# Dont know if this is the right one so here we go



## jmbwest (Nov 3, 2009)

Hello,
My mom called me today and wanted to make "goat milk" soap.  She said she went to the hobby store and bought some melt and pour soap chips.  I have made candles for several years for me, friends, and family so I thought it would be no big deal.  But I have not found a recipe that I can use.  She was under the impression that all she had to do was get the soap chips, goat milk, and fragrance.  Like I have said I havent found anything that says that this is possible.  Is there a ratio or percentage of goat milk to add to soap chips?  Your help is appreciated.  
Thanks,
jmbwest


----------



## pops1 (Nov 5, 2009)

Mum should have bought Goats milk Melt & Pour base then its only a matter of melting and pouring it into your molds.Also the hobby shop is maybe not the best place to buy base ,usually its not very good quality and its drying to the skin ,you will need to add a couple of things extra to try and help make it into a better soap.
I have never added goats milk because l always use the premade base but l went through my soap file and came up with the ration needed,l can't even remember where l got this from so my apologies to anybody who's original work it was,
"2 or 3 tablespoons per lb of fresh goats milk.Keep in mind that if you are adding liquid you may need to balance with hard oils or butters.You can use powdered or canned ,canned doesn't need to be diluted and the powder is made full strength.Use distilled water with the powder."
The hard butters l use are Cocoa,Shea and Mango 
Hope this helps you get started but tell Mum it not as easy as she thought.


----------



## carolynp (Nov 5, 2009)

I say if it's not to costly to you experiment. I add an entire 8ozs of coconut milk to to between 6-8 lbs of m&p base with never any problem.


----------



## valor (Nov 8, 2009)

From my research and experience you can add UP TO a quarter weight of liquid...water, milk etc.
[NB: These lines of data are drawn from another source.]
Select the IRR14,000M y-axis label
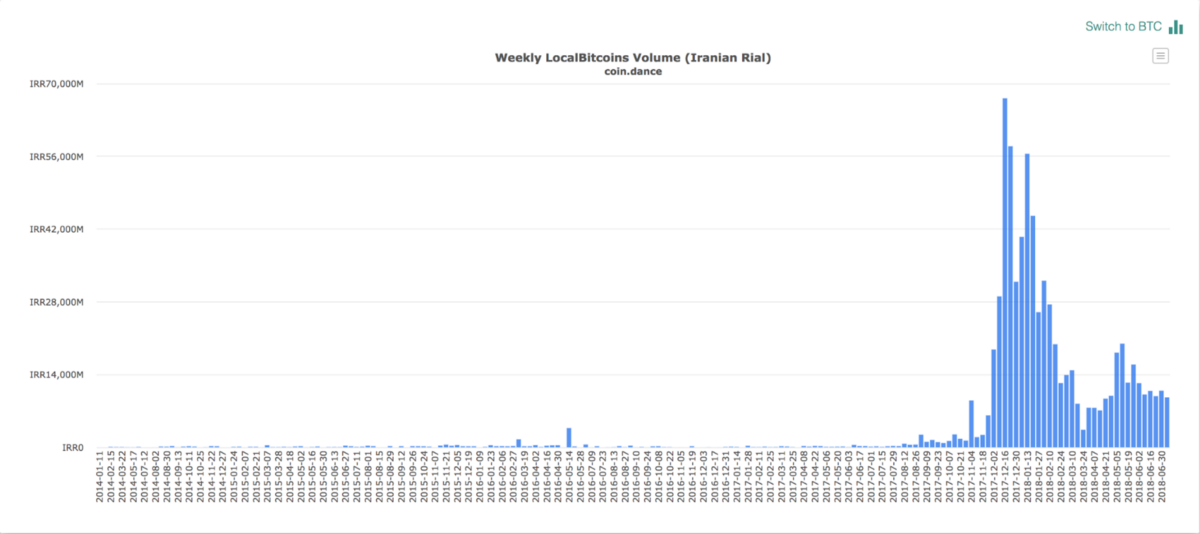The height and width of the screenshot is (534, 1200). [x=57, y=375]
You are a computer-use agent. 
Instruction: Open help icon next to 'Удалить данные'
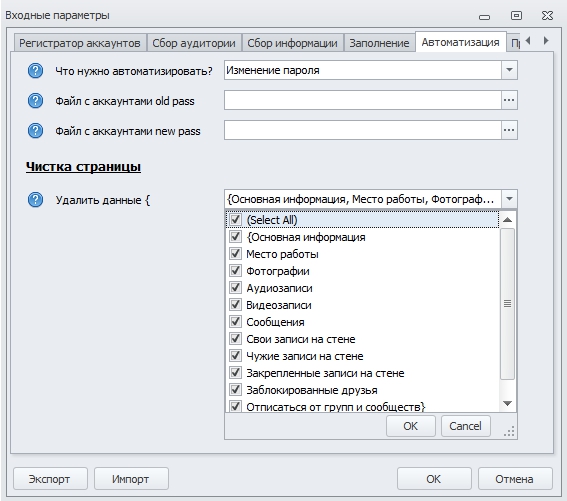[x=35, y=199]
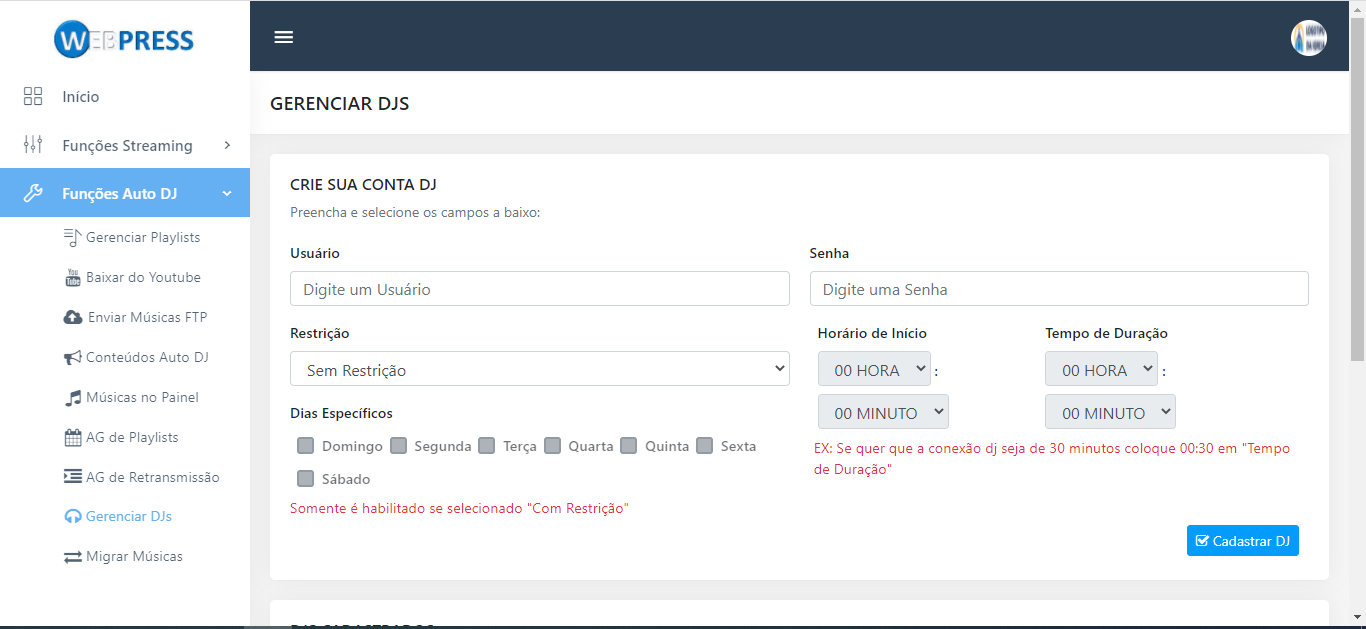The width and height of the screenshot is (1366, 629).
Task: Click the Gerenciar Playlists music list icon
Action: pyautogui.click(x=73, y=237)
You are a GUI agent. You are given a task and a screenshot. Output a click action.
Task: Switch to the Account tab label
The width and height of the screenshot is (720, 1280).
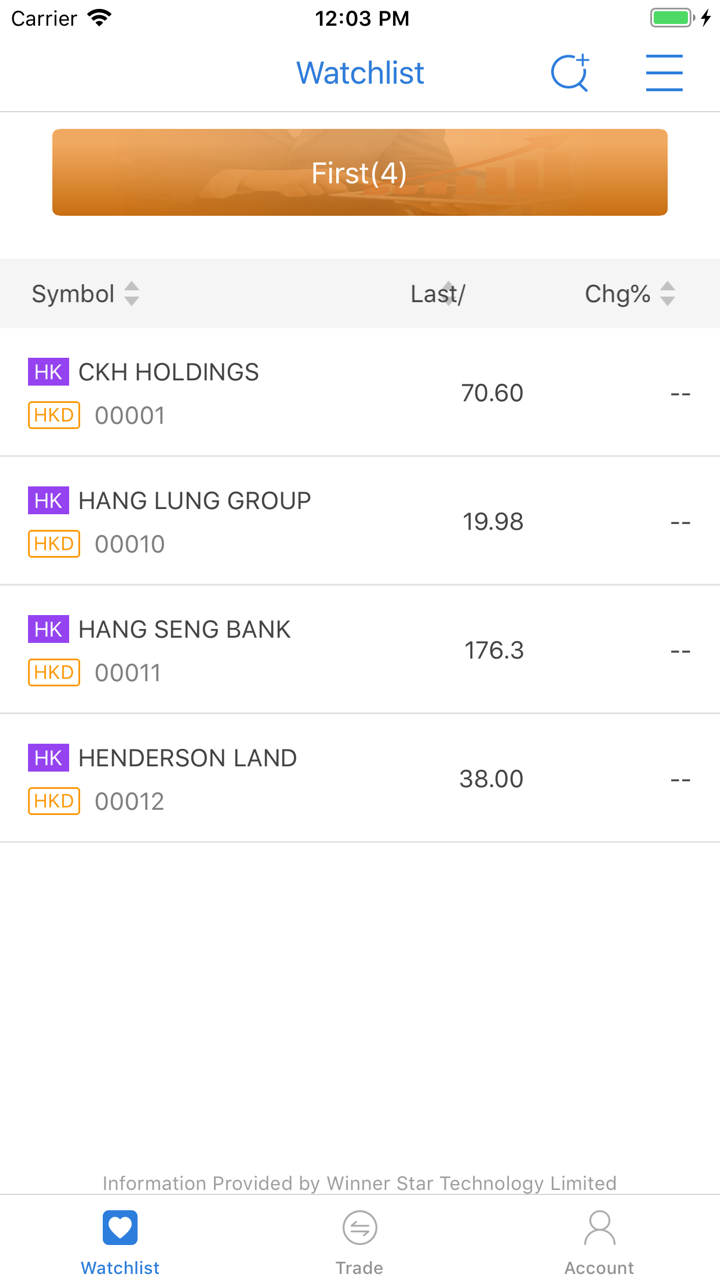tap(599, 1267)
So Whatever weight she is making it can be up to a quarter of that in weight, but seeing as milk is more viscous, I personally would use less and work up. I would start with re-hydrated powdered and then move onto fresh unless I had a good cheap (free?) supply of fresh goat's milk. 

I would use less because you don't want a soft bar that is prone to mold and spoilage. 

HTH!

Valor


----------